How It Works


~12 min read

♥️ System Design : Tinder ✧

Here’s the question that keeps engineers up at night when building a dating app at scale: How do you show someone the right person, right now, within 10 miles, when 75 million people are swiping simultaneously?

Let’s dig in.


Problem Statement #

Beyond the basics of profiles and matching, here are the harder problems worth solving:

  1. The Proximity Paradox: You need to find people near the user, but “near” changes every time they move. Their location updates every few minutes. Multiply this by 75M daily active users.

  2. The Cold Start Death Spiral: New users have no swipe history. Bad recommendations = they leave in 48 hours. You get ONE shot.

  3. The Mutual Interest Problem: Unlike Instagram where you follow someone and you’re done, here BOTH parties must swipe right. Your recommendation engine needs to predict bilateral attraction.

  4. The Chat Delivery Guarantee: When someone finally matches, that first message CANNOT be lost. This isn’t “eventual consistency is fine” territory—this is “we lose a user forever” territory.


Functional Requirements #

Let’s rank these by engineering complexity, not feature importance:

Feature User Sees Engineering Complexity
Recommendations “Here are people near you” Very High
Location Updates Background sync High
Chat Message delivery Medium
Matching “It’s a Match!” Medium
Profile CRUD Edit bio, photos Low
Notifications Push alerts Low

The recommendations engine is 80% of your system’s complexity. Everything else is table stakes.

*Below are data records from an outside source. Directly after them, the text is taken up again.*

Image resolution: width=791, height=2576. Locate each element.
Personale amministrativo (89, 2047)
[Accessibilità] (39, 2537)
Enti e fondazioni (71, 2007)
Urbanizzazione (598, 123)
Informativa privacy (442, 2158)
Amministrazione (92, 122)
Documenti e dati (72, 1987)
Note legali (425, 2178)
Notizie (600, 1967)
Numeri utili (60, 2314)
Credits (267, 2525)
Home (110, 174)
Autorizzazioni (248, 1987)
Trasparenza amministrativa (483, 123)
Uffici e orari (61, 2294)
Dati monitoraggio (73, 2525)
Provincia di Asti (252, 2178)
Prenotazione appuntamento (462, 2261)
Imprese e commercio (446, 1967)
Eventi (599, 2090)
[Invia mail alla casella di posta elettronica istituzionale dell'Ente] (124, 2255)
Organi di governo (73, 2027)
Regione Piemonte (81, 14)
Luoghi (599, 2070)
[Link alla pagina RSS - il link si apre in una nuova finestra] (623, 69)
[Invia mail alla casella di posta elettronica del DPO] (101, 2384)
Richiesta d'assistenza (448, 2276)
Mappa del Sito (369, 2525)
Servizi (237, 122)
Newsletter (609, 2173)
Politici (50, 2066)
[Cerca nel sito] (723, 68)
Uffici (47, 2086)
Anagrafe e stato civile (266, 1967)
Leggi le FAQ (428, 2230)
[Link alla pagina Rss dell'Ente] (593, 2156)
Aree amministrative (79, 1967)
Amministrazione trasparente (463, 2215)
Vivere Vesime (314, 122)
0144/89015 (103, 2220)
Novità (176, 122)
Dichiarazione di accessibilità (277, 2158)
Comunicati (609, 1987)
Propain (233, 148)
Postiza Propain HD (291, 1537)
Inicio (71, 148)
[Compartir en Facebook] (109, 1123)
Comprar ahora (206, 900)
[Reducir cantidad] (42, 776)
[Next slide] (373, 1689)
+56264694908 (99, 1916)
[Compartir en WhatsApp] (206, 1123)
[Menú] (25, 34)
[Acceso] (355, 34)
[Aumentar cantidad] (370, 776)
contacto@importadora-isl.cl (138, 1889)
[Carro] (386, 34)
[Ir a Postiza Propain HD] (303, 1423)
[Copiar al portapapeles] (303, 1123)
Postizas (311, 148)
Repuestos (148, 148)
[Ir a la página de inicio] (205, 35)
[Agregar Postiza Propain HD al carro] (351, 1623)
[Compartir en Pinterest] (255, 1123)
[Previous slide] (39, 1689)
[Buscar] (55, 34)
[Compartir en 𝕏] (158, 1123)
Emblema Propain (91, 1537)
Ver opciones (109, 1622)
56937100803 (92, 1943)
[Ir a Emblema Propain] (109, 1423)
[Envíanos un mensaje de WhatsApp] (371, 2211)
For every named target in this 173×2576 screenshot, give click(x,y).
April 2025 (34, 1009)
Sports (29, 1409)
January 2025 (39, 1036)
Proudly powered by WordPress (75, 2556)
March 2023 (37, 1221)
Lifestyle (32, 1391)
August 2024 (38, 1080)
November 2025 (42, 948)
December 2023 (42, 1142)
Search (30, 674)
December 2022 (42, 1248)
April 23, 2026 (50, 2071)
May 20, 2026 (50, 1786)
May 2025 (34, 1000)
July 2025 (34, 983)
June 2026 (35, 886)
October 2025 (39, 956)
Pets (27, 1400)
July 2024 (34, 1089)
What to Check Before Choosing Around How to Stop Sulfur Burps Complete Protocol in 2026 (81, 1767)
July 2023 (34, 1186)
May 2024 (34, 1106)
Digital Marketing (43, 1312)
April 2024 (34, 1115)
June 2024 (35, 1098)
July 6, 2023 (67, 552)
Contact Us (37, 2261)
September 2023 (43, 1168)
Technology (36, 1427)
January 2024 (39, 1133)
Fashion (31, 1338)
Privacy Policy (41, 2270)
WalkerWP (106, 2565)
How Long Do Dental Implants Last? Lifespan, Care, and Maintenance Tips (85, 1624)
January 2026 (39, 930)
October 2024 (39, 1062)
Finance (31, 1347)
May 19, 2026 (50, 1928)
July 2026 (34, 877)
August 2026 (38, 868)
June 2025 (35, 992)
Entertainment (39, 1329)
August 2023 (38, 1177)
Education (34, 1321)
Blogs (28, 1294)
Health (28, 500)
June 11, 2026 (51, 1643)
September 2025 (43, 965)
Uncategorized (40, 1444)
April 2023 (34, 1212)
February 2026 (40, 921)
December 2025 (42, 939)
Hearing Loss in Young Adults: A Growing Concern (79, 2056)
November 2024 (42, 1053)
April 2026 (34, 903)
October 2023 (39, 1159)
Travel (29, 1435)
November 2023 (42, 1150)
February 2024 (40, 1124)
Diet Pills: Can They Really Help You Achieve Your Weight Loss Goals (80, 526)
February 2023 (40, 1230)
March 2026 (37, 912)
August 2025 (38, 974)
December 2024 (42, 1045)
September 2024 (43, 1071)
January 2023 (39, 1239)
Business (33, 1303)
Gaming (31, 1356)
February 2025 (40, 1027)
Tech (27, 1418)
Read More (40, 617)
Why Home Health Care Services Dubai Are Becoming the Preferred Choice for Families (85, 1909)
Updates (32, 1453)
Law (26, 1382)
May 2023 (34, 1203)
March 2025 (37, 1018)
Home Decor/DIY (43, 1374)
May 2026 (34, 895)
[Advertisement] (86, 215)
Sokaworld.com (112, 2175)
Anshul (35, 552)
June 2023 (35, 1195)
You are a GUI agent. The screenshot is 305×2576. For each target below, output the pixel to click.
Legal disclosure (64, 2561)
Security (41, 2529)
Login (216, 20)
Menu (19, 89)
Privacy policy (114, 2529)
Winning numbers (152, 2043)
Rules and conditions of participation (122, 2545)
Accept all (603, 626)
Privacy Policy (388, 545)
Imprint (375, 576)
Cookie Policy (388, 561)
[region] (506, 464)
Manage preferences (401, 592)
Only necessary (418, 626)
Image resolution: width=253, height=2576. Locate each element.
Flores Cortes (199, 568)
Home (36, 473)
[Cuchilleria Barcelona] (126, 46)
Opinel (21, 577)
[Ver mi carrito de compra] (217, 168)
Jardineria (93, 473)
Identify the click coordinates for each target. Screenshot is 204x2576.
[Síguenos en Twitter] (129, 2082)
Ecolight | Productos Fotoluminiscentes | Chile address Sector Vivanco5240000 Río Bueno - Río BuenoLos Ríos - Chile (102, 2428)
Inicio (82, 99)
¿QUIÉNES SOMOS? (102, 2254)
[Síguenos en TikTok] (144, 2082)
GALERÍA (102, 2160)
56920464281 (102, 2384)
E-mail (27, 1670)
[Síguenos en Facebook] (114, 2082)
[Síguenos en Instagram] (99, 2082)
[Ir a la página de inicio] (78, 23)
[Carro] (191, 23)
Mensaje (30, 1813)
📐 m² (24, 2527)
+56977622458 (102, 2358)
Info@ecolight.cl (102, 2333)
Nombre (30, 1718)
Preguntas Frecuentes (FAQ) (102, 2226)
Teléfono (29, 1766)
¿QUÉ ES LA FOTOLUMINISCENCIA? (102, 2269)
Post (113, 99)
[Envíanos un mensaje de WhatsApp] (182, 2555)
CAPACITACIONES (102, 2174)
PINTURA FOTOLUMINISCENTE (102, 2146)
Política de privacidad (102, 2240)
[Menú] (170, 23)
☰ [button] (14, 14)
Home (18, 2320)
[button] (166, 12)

Non-Functional Requirements #

Let’s derive real numbers from business metrics instead of guessing:

Starting assumptions:

Derived constraints:

Daily swipes = 75M × 50 = 3.75 billion swipes/day
             ≈ 2 billion (accounting for variance)

Peak QPS for swipes = (2B × 0.4) / (3 hours × 3600)
                    = 800M / 10,800
                    ≈ 74,000 swipes/second at peak

Important detail: Each swipe triggers:

So your effective QPS is 4× your swipe rate: ~300,000 operations/second at peak.

Location updates:

If 30% of DAU has location services on = 22.5M users
Update every 5 minutes = 22.5M / 300 = 75,000 location updates/second

Chat:

10% of DAU sends messages = 7.5M users
Average 20 messages/day = 150M messages/day
Peak: 150M × 0.4 / 10,800 ≈ 5,500 messages/second

Now you have real numbers to design against.


High-Level Architecture #

                                    ┌─────────────────────────────────────────┐
                                    │              CDN (Images)               │
                                    │         CloudFront / Fastly             │
                                    └─────────────────────────────────────────┘
┌──────────┐     ┌─────────────┐     ┌─────────────────┴─────────────────┐
│  Mobile  │────▶│   API GW    │────▶│         Service Mesh              │
│   Apps   │     │  (Kong/AWS) │     │    (Envoy + Istio or Linkerd)     │
└──────────┘     └─────────────┘     └─────────────────┬─────────────────┘
                 ┌─────────────────────────────────────┼─────────────────────────────────────┐
                 │                                     │                                     │
                 ▼                                     ▼                                     ▼
    ┌────────────────────────┐        ┌────────────────────────┐        ┌────────────────────────┐
    │   Profile Service      │        │  Recommendation Svc    │        │     Chat Service       │
    │                        │        │                        │        │                        │
    │  - CRUD operations     │        │  - Candidate gen       │        │  - WebSocket gateway   │
    │  - Photo management    │        │  - Ranking/scoring     │        │  - Message routing     │
    │  - Verification        │        │  - Queue management    │        │  - Delivery tracking   │
    └───────────┬────────────┘        └───────────┬────────────┘        └───────────┬────────────┘
                │                                  │                                 │
                ▼                                  ▼                                 ▼
    ┌────────────────────────┐        ┌────────────────────────┐        ┌────────────────────────┐
    │   PostgreSQL (Users)   │        │   Redis Cluster        │        │   Cassandra/ScyllaDB   │
    │   + Read Replicas      │        │   (Recommendation Q)   │        │   (Messages)           │
    └────────────────────────┘        └───────────┬────────────┘        └────────────────────────┘
                                      ┌────────────────────────┐
                                      │   Elasticsearch        │
                                      │   (Geo-queries)        │
                                      │   or Redis Geo         │
                                      └────────────────────────┘

The diagram becomes clearer when we trace the data flow for each critical path.


Recommendation Engine #

This is where your system lives or dies. Let me walk you through exactly how it works.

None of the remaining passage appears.